In the last of a tetrad of articles on promoting creativity in children, I elaborate on the positives of play. Just as painting, playing the piano and participating in pantomimes can endow children with various skills and dispositions, good, old-fashioned play is one of the most underrated forms of creative expression. When kids play, either solo, in dyads or in small groups, they acquire a gamut of skills. Play, by being so multifaceted and flexible in its scope, taps into physical, cognitive and socioemotional competencies.
In Free to Learn, eminent psychologist, Peter Gray, argues that children’s natural instinct to explore and play actually underlies their ability to learn. Unfortunately, rues Gray, formal schooling often hampers this innate drive, limiting children’s spontaneous growth and development. As children spend an increasing number of hours in structured activities both in and out of school, they have less and less time for free play, with detrimental consequences we fail to recognize. Psychological problems in pre-teens and teens are on the rise, while obesity in children is also a growing concern. If children had more time for play, many of these issues would repair themselves.
For an activity to be deemed as play, it has to fulfil the following criteria, according to Gray. An activity, which is freely chosen, for its own sake rather than some other motive, constitutes play. Most play activities also involve structures or rules, which can be adapted by the players themselves based on mutual agreement. Further, players understand that play is not real in the sense that there are no serious consequences to the outcome of play. And players are alert and attentive to the game without being stressed. Thus, free play, where children have the freedom to choose what they do, for how long and with whom, promotes children’s locus of control. When left to play on their own, children decide what they do, resolve their differences, set and follow their own rules and learn to get along with one another. Ample time and space away from prying adult attention are essential for children to develop.
Gray emphasizes that a playful mindset facilitates “learning, problem solving and creativity.” In one study, two groups of children were asked to make collages. The first group engaged in free play for 25 minutes before doing the collage, while the second group was asked to copy a piece of text for the same duration. When the children’s collages were compared on creativity, the play group outperformed the other group. In another study, young children demonstrated superior logical thinking in a playful context but failed to do so in a more serious setting.
Playing with children of varying ages benefits both younger and older children. The younger ones acquire skills and knowledge by observing and imitating, while the latter cultivate patience, tolerance, self-restraint and hone their leadership skills by nurturing less mature peers.
In Play=Learning, a book edited by Dorothy Singer, Roberta Golinkoff and Kathy Hirsh-Pasek, various experts in child development and learning second Gray’s argument that play is central to children’s growth across domains. All children, irrespective of age, and especially those with developmental and emotional issues stand to gain when they play. Unfortunately, our schooling system tends to emphasize intellectual skills over other aspects of human development.
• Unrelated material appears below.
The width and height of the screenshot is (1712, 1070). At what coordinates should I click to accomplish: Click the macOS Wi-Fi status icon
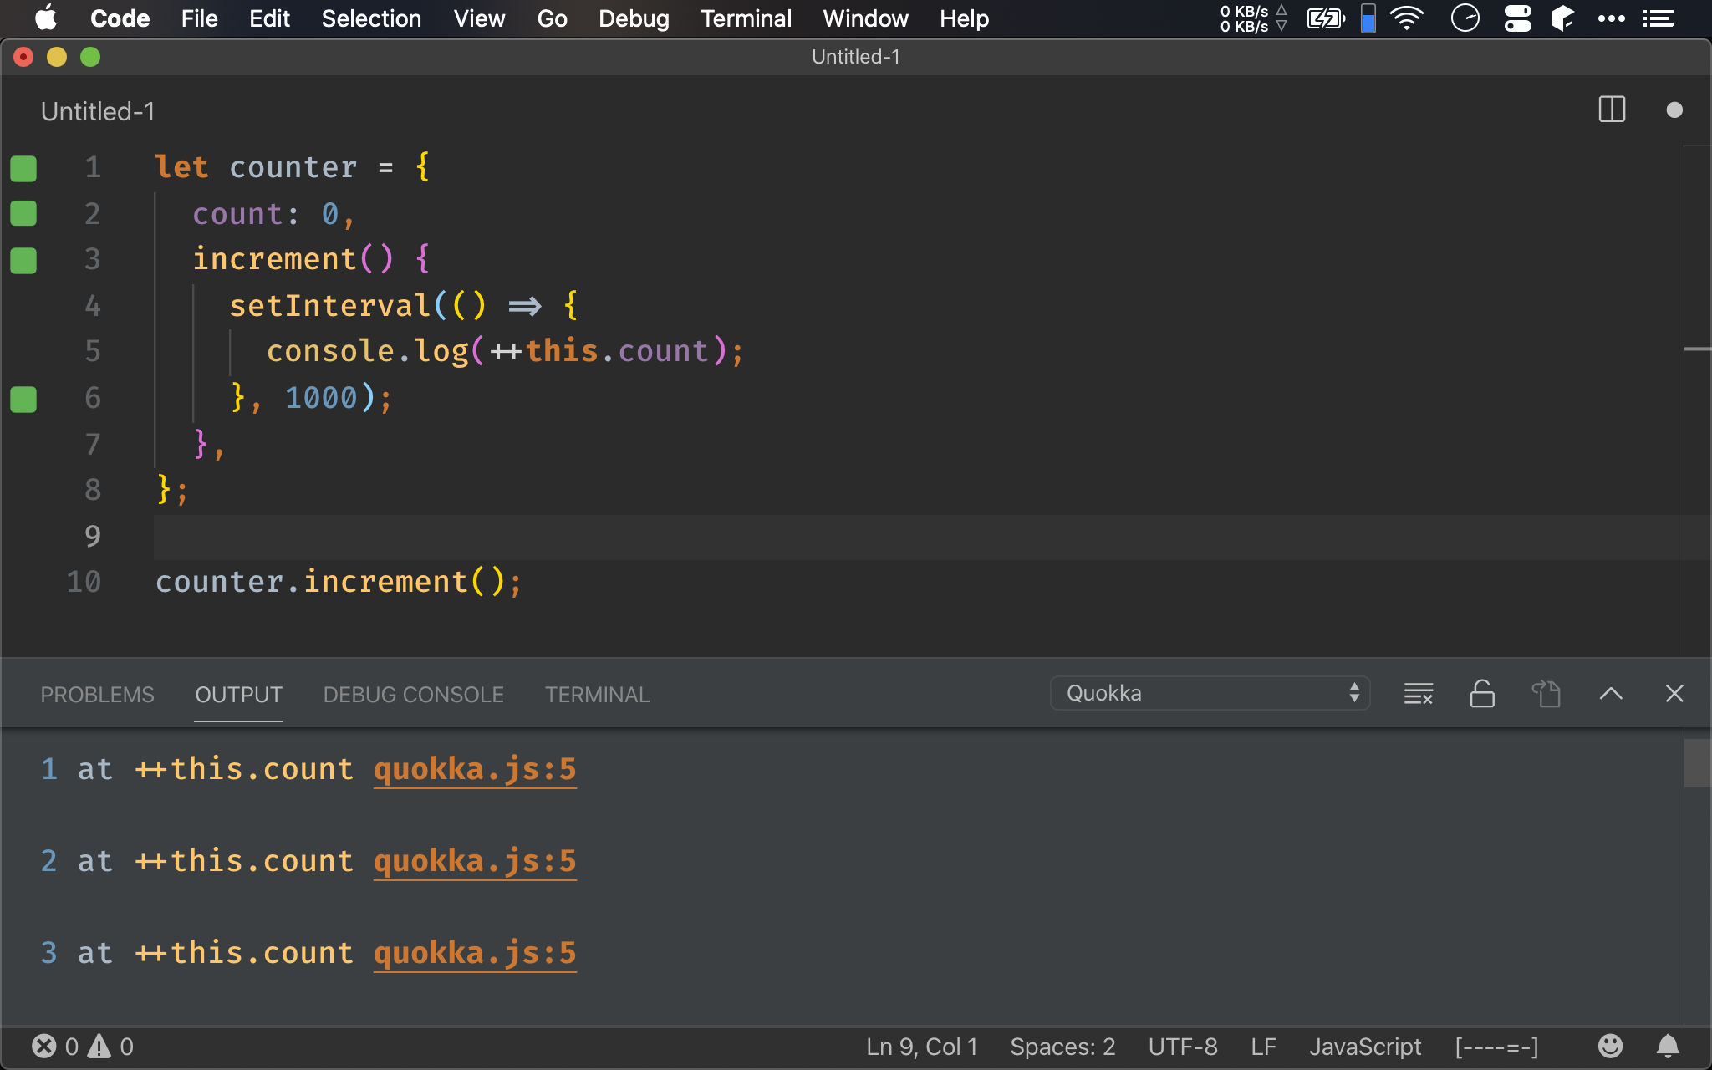click(1405, 18)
However, as Edward Zigler and Sandra Bishop-Josef point out, cognitive development is intimately interlinked with the “physical, social and emotional systems” and focusing exclusively on the former can lead to thwarted growth that ends up undermining the cognitive system as well. Cognitive preparedness alone is insufficient for learning as children also need to know how to listen to others, take turns, follow rules and regulate their emotions, skills which are often exercised in play. Zigler and Bishop-Josef also point out that pretend play fosters the seeds of abstract thought when kids use objects to represent different things, like using a ruler as a phone. The importance of make-believe play, in a safe and non-threatening environment, is also underscored by Laura Berk, Trisha Mann and Amy Ogan who aver that it enhances self-regulatory skills and helps children acquire rules of the social world.
As children are glued to screens due to the pandemic, video games may not be the best choice for a play activity. But contrary to popular perception, Harvey Bellin and Dorothy Singer make the case that certain video games, designed with a pedagogic purpose, can actually promote academic skills, specifically in populations at-risk for developmental delays. Gray also contends that certain multi-player online video games can provide a fillip to social skills and creativity.
So, just as we encourage children to pursue art, music, drama and dance, we must also ensure that they have sufficient time to be themselves, to do what nature intended them to do. Whatever benefits children accrue from playing are only incidental. As adults, our role is simply to let children play for the sake of playing.